## WORK INSTRUCTIONS
Retype the records below verbatim, beginning at the line that contains "will pyautogui.click(x=347, y=17)." and ending after the line that contains "Click the Kind".

## TASK INPUTS
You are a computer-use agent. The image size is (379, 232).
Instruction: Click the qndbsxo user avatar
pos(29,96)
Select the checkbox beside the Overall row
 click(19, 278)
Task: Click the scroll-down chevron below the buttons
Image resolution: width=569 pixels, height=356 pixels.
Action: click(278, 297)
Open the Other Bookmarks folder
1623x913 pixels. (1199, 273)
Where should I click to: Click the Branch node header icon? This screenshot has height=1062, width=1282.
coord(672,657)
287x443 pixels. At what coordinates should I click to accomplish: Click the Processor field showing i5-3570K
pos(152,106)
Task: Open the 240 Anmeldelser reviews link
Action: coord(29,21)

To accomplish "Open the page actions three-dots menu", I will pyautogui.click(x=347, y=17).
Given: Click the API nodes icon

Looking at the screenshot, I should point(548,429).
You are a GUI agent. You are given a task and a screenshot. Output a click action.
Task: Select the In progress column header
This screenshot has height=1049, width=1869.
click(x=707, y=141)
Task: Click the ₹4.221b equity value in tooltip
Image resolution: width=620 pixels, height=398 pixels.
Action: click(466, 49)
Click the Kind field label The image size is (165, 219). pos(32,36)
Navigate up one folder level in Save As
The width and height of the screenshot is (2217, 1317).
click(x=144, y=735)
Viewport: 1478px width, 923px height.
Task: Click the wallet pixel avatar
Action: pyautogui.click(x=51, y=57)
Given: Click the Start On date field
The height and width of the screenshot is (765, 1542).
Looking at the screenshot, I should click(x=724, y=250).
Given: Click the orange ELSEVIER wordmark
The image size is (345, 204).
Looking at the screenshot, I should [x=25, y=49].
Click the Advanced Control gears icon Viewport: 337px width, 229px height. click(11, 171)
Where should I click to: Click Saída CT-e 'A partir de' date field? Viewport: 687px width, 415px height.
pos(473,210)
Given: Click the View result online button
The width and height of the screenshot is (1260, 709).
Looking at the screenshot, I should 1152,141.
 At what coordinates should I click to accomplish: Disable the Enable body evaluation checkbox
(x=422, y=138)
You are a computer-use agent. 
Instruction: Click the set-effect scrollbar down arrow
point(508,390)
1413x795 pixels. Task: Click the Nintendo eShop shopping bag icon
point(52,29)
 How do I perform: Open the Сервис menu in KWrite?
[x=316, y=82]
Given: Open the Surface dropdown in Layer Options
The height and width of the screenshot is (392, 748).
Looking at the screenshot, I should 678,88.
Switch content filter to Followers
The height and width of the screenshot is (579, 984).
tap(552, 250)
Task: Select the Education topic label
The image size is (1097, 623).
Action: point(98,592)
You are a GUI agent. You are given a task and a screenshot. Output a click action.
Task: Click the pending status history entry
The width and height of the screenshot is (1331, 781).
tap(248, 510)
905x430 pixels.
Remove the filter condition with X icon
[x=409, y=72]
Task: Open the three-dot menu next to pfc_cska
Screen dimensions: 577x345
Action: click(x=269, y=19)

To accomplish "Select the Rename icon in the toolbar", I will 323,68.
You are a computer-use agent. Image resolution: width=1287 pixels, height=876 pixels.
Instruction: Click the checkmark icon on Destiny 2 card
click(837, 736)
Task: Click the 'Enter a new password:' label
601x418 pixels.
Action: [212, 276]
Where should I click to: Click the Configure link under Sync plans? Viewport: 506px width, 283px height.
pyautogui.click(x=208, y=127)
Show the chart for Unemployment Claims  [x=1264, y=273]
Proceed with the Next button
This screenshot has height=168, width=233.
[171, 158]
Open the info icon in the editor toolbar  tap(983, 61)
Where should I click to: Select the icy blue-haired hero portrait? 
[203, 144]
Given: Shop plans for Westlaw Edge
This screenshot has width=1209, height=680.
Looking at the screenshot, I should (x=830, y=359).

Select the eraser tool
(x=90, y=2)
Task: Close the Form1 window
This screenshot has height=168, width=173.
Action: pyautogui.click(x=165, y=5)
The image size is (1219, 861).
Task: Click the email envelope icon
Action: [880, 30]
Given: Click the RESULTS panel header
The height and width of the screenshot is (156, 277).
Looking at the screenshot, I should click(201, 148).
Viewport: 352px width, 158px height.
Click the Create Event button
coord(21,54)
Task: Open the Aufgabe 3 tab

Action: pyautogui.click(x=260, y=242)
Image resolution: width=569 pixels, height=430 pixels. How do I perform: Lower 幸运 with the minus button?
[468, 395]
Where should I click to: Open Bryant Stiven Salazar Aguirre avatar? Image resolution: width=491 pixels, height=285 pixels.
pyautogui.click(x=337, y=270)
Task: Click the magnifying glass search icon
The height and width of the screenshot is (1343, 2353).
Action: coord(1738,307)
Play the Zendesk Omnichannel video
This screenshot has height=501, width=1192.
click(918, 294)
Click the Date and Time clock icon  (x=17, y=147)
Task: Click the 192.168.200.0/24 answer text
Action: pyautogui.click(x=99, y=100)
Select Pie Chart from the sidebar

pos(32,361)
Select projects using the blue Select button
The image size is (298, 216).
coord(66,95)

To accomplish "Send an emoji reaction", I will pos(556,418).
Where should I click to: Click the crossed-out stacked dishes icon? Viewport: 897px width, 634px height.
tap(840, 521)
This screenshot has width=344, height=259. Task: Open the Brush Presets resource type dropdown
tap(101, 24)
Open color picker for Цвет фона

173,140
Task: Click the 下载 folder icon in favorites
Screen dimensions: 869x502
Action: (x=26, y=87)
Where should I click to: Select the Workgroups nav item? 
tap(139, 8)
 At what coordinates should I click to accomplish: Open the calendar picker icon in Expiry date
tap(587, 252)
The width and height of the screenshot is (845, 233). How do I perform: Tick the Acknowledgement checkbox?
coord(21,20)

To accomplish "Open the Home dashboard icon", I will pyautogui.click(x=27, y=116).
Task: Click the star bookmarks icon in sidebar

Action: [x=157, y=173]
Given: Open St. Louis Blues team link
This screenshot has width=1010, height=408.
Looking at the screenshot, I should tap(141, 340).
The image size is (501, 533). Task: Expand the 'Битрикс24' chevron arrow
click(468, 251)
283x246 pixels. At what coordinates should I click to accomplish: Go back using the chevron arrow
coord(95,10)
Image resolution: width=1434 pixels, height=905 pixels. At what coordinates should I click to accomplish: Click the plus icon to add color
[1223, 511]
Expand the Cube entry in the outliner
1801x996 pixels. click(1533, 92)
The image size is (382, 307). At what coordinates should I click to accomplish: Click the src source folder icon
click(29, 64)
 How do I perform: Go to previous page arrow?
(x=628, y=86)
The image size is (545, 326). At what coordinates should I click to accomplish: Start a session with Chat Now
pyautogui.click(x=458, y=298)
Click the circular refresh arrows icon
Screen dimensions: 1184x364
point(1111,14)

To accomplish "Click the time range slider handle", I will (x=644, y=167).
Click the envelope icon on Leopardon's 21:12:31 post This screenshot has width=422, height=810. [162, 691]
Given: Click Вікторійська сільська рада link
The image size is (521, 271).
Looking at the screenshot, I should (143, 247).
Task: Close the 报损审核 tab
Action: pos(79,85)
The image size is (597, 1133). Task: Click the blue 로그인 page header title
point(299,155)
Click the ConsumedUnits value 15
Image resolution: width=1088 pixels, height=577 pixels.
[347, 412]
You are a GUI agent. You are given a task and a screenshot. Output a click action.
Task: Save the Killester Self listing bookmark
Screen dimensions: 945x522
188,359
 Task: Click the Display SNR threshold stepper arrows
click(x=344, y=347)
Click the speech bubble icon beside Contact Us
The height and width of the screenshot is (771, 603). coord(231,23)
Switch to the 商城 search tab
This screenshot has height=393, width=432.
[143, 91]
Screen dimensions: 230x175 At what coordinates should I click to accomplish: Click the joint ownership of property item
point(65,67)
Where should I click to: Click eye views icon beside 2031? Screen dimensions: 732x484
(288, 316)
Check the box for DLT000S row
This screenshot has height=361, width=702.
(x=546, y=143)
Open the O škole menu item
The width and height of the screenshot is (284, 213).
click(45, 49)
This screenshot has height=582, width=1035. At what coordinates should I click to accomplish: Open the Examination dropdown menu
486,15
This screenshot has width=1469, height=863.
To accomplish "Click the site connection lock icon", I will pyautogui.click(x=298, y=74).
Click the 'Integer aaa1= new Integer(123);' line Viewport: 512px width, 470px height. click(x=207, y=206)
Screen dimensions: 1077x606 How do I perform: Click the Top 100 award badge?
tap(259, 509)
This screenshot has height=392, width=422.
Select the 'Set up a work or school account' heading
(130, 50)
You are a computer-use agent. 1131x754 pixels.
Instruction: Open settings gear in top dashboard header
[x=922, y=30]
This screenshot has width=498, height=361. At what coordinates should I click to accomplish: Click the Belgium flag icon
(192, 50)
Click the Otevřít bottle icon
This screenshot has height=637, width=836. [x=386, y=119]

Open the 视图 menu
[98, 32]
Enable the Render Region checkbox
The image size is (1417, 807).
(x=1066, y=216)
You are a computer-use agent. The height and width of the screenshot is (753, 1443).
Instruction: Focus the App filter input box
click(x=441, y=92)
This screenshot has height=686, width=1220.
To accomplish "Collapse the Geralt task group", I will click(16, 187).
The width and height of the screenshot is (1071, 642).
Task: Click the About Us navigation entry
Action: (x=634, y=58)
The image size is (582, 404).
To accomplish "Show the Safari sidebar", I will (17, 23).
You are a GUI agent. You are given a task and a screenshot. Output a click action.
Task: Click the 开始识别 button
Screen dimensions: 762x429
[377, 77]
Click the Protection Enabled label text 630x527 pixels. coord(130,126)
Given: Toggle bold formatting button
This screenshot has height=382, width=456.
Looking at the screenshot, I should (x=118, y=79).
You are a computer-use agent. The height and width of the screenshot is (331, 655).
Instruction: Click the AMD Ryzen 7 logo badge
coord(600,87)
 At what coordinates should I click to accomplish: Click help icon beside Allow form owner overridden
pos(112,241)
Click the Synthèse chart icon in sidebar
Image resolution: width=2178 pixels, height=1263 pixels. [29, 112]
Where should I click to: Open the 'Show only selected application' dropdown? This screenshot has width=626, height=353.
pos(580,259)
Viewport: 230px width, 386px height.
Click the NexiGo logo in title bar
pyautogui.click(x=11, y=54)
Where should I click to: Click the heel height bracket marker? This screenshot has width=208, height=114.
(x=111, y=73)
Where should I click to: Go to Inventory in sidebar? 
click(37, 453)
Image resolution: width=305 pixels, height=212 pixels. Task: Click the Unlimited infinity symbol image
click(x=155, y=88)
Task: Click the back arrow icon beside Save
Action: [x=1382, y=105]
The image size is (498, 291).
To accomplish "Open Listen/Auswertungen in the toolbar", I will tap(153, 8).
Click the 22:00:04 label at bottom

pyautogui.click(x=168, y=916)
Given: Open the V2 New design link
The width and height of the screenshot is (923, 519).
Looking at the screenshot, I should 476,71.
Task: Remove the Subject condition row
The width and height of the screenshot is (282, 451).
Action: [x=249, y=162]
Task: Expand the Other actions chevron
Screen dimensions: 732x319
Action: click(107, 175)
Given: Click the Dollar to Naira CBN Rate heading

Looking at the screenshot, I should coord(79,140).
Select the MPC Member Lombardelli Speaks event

## ANSWER TO THE TASK
To accomplish "Open the page actions three-dots menu", I will pyautogui.click(x=347, y=17).
Given: Click the API nodes icon

Looking at the screenshot, I should point(548,429).
You are a GUI agent. You are given a task and a screenshot. Output a click action.
Task: Select the In progress column header
This screenshot has height=1049, width=1869.
click(x=707, y=141)
Task: Click the ₹4.221b equity value in tooltip
Image resolution: width=620 pixels, height=398 pixels.
Action: click(466, 49)
Click the Kind field label The image size is (165, 219). pos(32,36)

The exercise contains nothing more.